Dead stars can sometimes regain a burst of life. White dwarfs, for example. They then appear as new stars in our sky. Novas. And these are the beginnings of such a burst, in the form of a ” fireball “ of X-rays, which astronomers had the good fortune to observe for the very first time.
“A happy coincidence. » This is how Ole König, (FAU, Germany), qualifies, in a , the incredible observation he just made with his team. A powerful explosion on the surface of a white dwarf – that the call nova – and the ” ball of » of who accompanied her. ” Those of only last a few hours and are almost impossible to predict. The observation instrument must be pointed at the right place at the right time. »

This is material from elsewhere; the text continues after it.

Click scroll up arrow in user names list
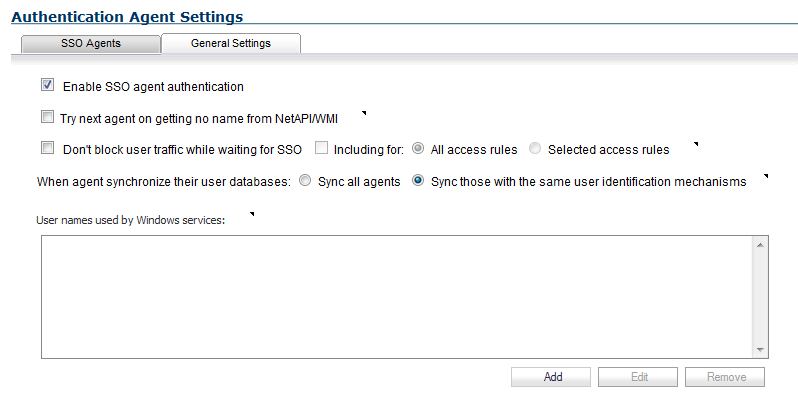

This is exactly what happened with theeRosita X-ray. A million and a half kilometers from our Earth, he scrutinizes those whom the have been calling soft X-rays since 2019. And on July 7, 2020, he spotted an intense emission in a region of the sky totally ” black “ only four hours earlier. Four hours later, when the of eRosita turned again to this region of the sky, there was nothing left.
Such a burst of X-rays had never before been directly observed. The phenomenon was however predicted more than 30 years ago now. The theory is that “balls of fire” of X-rays can be born on the surface ofOf type . The these are the remnants of stars comparable to our , once they have run out of fuel. Stars that die while shrinking until they reach a size of the order of that of our Earth.
X-rays to saturation
But the presence of a companion star, very much alive, can succeed in reigniting them. If the white dwarf attracts enoughof this star, the will accumulate to form a only a few meters thick. But a layer in the heart of which the gravitational attraction is so strong that the generated restarts the mechanism of the white dwarf. A colossal explosion ensues during which the layer of hydrogen is blown away.
Make no mistake about it. The phenomenon is far from rare. Fromhappen all the time. What is exceptional is to have been present at the very beginning of the process. When most of the x-rays have been emitted. ‘Cause the flash is short , we mentioned above. But the soft X-rays that are emitted are also low in energy. They tend to be absorbed by the interstellar medium. The phenomenon thus escapes all instruments designed to observe harder X-rays.
We wondered if it was real
“In the eRosita data, we were looking for a show that was still powerful. But this one was so real that we wondered for a while if it was real., remembers Riccardo Arcodia, astronomer at the Max-Planck Institute (Germany). The telescope picked up so many X-rays that its detectors were saturated. But the astronomers have nevertheless managed to exploit the overexposed image. They thus advance that the white dwarf in question has approximately theof our Sun. It is therefore relatively large. The explosion generated a ” fireball “ at a temperature of some 327,000°C. In other words, a ” fireball “ sixty times .
Note that these novae still quickly run out of fuel again. They cool very quickly. Then the X-radiation weakens and ends invisible. A visible light which, half a day after the observation of eRosita was observed from Earth in the form of an apparently so bright star – this light was in reality no other, you will have understood it, than that emitted by the explosion – that it could be seen with the naked eye. In a constellation of the constellation Reticule.